Cuando las “niñas” de 10 a 30 años de edad sentían en el trasero el golpe contundente y preciso de un pepinillo de papa tirado por la cacha de un palomilla, sabían que venía el carnaval. Cuando las muchachas domésticas eran golpeadas y, al mismo tiempo, empolvadas por “matacholas” (otra “arma” de la “guerra” divertida del carnaval, consistente en una larga media de señora que en el extremo cerrado llevaba como un ovillo de trapos y polvos), sabían que venía el carnaval. Y cuando los ccoros, después de comprar en las tiendas, eran yapados con confites, sabían que venía el carnaval. Y esto sucedía desde un mes antes del día en que, efectivamente, llegaba el carnaval.

Los pepinillos de papa, lanzados como perdigones, eran las reminiscencias de épocas prehispánicas en que los indios en determinadas épocas de año, solían jugar a “la guerra” arrojándose y golpeándose con frutos y otros productos vegetales. Los confites, que en los días mismos del carnaval también servían para ser arrojados y, las “matacholas”, eran versiones mestizas y relativamente modernas de aquellas reminiscencias.

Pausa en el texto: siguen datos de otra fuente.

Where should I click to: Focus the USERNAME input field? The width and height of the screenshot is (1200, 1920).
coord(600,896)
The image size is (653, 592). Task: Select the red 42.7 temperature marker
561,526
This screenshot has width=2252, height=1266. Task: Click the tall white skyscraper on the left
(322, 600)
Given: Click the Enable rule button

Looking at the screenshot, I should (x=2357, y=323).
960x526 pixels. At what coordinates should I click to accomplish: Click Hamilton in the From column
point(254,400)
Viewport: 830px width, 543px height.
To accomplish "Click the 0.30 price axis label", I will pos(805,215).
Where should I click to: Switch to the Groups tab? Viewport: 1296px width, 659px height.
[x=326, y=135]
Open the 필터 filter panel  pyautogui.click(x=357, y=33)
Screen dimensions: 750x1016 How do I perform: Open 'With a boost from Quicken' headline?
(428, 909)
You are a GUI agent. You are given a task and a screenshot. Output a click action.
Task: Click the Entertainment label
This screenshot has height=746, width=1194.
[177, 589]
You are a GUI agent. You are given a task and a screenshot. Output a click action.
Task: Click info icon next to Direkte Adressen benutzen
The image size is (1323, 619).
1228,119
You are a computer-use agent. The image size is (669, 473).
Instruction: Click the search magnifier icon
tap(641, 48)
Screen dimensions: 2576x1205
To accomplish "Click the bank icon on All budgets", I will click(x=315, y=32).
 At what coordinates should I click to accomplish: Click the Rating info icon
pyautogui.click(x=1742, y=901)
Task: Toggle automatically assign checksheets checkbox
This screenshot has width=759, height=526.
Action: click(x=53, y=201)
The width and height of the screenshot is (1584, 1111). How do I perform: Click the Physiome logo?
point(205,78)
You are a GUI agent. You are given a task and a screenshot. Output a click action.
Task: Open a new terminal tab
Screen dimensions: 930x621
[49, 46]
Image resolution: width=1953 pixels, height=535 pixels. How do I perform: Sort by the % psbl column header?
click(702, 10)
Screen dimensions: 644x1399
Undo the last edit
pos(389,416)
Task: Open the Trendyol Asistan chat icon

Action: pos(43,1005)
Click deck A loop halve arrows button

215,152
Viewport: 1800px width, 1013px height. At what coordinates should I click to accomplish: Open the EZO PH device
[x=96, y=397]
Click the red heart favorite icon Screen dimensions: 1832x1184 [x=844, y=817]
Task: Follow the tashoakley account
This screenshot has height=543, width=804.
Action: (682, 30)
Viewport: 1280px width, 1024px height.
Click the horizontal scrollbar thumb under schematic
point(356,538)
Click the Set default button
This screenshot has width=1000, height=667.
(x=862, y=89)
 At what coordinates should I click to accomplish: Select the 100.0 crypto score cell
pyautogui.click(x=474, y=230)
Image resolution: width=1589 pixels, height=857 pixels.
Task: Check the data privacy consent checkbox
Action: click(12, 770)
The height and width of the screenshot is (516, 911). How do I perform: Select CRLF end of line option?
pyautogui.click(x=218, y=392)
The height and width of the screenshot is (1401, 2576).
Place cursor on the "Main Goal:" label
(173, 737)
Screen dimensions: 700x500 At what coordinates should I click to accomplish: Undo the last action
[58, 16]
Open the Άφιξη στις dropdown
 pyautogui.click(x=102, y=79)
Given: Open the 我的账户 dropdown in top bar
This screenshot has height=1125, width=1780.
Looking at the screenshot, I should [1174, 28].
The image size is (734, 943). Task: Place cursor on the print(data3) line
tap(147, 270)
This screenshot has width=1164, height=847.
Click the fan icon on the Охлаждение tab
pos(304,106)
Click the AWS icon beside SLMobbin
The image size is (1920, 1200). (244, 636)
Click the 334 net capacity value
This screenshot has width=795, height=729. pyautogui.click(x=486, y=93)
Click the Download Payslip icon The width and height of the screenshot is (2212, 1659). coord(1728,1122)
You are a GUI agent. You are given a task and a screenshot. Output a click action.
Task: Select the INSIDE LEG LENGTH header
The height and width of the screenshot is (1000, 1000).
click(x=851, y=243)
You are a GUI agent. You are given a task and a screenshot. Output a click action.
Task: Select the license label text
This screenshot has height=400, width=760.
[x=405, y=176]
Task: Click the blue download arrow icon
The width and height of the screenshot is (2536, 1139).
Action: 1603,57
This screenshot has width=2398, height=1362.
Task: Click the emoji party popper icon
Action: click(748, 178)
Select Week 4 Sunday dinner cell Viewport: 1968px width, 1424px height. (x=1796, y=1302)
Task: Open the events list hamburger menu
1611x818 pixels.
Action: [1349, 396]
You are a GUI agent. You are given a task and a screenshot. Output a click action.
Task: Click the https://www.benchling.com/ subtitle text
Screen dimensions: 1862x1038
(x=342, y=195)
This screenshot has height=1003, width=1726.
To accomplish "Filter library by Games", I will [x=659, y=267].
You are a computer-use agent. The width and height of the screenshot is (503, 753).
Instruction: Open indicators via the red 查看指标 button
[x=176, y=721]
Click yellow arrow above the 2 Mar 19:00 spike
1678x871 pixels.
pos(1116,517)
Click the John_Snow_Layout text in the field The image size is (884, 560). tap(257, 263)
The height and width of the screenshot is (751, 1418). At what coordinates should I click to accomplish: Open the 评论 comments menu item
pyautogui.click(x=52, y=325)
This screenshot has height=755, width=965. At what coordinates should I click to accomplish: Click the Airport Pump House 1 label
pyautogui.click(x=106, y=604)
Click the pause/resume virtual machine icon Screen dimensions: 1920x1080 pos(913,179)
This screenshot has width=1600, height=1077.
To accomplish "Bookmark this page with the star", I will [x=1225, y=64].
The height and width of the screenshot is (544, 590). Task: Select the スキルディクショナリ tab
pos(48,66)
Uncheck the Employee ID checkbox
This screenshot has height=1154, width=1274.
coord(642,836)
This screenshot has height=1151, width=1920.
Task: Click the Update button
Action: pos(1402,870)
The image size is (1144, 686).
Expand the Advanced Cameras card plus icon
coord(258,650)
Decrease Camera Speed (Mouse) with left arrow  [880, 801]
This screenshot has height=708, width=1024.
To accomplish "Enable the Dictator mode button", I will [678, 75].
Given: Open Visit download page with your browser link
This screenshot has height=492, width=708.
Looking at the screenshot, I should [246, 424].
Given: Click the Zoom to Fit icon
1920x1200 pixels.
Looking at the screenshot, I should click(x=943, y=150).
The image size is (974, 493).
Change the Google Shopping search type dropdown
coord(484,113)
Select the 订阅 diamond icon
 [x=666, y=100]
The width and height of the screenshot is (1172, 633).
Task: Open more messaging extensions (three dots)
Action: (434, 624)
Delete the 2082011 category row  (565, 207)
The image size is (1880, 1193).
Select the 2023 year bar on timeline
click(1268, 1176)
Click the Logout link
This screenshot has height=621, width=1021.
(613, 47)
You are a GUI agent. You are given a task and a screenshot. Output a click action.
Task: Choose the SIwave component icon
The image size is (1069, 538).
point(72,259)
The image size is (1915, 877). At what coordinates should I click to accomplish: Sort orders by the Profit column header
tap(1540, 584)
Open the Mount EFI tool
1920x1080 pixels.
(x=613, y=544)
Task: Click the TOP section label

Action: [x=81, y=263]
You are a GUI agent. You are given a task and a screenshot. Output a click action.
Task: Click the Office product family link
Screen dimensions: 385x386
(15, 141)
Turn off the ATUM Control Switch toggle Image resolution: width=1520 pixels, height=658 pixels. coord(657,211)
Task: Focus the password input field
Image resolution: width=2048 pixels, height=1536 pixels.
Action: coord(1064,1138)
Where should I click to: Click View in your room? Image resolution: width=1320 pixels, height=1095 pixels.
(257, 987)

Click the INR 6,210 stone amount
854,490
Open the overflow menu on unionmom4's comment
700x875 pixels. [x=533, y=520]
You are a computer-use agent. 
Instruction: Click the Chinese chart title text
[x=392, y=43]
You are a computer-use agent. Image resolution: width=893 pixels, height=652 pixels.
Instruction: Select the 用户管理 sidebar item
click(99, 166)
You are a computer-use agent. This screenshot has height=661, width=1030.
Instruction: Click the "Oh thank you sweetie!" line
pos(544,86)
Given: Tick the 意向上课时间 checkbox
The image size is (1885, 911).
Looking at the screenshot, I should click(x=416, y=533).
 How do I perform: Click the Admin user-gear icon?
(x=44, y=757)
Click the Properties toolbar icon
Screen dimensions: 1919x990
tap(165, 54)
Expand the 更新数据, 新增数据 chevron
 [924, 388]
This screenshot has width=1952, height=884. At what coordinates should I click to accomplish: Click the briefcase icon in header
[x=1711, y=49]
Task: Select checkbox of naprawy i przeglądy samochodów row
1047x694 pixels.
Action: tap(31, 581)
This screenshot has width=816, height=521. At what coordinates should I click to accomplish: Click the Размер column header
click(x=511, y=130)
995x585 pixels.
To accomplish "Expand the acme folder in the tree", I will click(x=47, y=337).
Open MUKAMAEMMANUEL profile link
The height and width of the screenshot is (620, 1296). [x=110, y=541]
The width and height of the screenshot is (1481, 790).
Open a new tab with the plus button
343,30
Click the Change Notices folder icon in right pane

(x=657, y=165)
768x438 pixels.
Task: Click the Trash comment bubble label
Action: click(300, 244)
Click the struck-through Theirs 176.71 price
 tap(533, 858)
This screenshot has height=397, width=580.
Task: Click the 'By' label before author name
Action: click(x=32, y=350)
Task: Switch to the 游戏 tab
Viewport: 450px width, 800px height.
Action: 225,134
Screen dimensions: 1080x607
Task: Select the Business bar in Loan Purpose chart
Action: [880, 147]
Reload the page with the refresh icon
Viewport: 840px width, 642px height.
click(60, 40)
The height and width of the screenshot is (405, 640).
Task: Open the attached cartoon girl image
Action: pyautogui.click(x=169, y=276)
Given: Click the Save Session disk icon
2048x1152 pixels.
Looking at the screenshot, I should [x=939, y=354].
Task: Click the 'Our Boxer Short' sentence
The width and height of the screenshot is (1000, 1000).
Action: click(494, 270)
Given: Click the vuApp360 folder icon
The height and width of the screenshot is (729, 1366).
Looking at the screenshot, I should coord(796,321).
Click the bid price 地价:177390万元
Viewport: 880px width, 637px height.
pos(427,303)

En una sociedad tan católica y restrictiva como la arequipeña, los carnavales han sido siempre muy esperados y festejados. Sin embargo, hasta donde podemos precisar de acuerdo a nuestras investigaciones históricas, alcanzaron su apogeo (como en otras ciudades del Perú, particularmente en Lima) en las décadas que corrieron entre 1920 y 1950. De ese apogeo nos estamos ocupando.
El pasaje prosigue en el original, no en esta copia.